I robbed Blueprint for his damn keytar.
I'm a crook with a deal.
Ayo, the bottom line is I'm a crook with a deal.
Nobody buys records, so I rob and steal.

I caught B. Dolan, his pockets were swollen.
I stuck Mega Ran for his Nintendo controllers.
I had Karma Kids takin' off their sh*t.
I need a new suit, so I robbed Warren Britt."

- Zilla Rocca on "Crook with a Deal" (Career Crooks)



Last year, South Philly emcee, producer, occasional music writer, and Noir-Hop/"Cheesesteak Rap" originator Zilla Rocca (@ZillaRocca) joined forces with long-time friend, frequent collaborator, and Wrecking Crew producer Small Professor (@smallpro) to release Good Luck with That as Career Crooks; undoubtedly, one of the strongest rapper-producer albums I've had the pleasure to hear in recent years. Career Crooks have since released an exclusive Bandcamp-only companion EP entitled Take What's Coming. Zilla has since released a lyrical armory of solo stand-alone singles and non-album tracks, a few of which, were premiered right here at The Witzard.

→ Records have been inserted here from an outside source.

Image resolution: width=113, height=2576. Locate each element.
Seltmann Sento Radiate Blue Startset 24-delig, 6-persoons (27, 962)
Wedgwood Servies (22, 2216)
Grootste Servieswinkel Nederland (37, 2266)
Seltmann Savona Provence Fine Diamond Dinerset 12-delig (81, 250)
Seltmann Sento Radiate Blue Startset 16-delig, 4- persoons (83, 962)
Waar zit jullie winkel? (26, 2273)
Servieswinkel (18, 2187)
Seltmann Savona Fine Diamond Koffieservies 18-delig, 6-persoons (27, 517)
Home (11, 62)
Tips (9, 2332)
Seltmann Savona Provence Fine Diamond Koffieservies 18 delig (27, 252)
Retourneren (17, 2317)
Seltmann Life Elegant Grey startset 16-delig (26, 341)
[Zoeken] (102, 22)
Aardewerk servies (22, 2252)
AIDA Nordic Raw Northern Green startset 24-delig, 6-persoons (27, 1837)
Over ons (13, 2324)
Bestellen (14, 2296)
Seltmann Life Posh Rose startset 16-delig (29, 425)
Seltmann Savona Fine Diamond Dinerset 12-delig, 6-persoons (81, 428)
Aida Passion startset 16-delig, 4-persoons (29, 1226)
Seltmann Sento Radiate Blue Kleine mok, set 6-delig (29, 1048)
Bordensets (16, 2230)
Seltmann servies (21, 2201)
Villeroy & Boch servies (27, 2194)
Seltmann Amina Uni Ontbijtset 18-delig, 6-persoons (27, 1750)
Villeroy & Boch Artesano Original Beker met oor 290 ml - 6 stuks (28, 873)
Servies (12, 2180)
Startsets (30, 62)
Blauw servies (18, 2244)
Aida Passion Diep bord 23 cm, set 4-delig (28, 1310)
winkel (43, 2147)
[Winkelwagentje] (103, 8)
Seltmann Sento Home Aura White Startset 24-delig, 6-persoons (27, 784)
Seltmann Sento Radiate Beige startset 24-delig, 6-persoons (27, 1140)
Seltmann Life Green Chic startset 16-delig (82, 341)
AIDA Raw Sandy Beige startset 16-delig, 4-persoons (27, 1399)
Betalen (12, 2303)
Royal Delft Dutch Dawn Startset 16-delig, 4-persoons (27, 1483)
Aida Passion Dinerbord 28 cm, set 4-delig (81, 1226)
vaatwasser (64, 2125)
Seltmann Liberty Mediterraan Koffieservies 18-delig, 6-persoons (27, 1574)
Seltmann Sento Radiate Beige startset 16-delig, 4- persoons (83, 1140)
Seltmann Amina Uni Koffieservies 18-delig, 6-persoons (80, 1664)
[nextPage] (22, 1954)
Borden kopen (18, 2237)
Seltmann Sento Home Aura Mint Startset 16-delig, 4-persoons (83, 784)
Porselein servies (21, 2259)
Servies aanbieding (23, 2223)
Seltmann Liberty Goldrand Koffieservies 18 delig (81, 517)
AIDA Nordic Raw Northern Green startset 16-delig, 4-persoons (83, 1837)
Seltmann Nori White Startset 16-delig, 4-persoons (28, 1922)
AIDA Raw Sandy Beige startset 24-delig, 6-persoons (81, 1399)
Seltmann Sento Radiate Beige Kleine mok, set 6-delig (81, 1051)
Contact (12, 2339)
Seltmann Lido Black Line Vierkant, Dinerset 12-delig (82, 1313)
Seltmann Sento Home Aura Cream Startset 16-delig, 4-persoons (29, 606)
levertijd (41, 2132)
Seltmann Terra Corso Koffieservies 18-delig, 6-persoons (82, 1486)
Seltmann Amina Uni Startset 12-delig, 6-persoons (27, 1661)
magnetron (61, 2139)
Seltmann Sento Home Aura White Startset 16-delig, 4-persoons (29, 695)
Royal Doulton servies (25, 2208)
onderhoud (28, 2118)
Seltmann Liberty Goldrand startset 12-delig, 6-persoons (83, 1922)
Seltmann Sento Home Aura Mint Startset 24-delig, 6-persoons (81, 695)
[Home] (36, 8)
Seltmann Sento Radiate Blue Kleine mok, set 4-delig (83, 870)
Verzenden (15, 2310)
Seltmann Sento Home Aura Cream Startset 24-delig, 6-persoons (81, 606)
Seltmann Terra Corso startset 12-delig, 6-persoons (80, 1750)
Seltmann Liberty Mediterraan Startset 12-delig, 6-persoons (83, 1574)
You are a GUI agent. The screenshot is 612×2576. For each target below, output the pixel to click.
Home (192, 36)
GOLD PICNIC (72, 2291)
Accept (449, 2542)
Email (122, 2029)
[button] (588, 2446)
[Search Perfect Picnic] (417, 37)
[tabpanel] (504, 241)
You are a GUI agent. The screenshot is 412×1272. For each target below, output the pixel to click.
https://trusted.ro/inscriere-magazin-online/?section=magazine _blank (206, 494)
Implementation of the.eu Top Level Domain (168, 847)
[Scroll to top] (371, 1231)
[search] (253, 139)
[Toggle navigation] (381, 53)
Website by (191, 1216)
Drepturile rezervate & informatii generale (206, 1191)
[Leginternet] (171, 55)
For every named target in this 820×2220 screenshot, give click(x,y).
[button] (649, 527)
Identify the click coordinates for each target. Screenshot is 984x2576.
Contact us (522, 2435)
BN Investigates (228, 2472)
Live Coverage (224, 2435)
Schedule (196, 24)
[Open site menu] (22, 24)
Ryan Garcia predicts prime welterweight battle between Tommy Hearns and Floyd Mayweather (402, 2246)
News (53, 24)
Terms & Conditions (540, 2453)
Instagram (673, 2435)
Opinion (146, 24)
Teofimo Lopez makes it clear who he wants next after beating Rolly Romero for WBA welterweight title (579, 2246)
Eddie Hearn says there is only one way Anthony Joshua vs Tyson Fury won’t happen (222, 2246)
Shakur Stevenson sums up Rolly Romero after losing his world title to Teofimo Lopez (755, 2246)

Just this year, Zilla Rocca has let loose a hard-hitting remix of DJ Manipulator & Conway The Machine's 2016 single "2 Drums," "98 Avirex Flow," and "99 Triple 5 Soul Flow" on Three Dollar Pistol Music.

Not only those, but Zilla Rocca recently unleashed his inaugural GRIFT COMPANY EP alongside long-time friend and collaborator Curly Castro. However, Zilla isn't exactly done just yet... he and Smalls are currently prepping a 12-track Career Crooks remix album dubbed Thieving As Long As I'm Breathing coming to URBNET this upcoming Thursday, June 14th. Said Career Crooks remix album will feature brand new mixes from both Zilla Rocca & Small Professor, as well as John Morrison, Fresh Kils, Wino Willy & Rolled Gold, Shane Great, and DJ Manipulator. Zilla additionally, plans to release a 90's Boom-Bap-inflected mixtape called '96 Mentality, as well as a long-overdue solo album he's calling Future Former Rapper.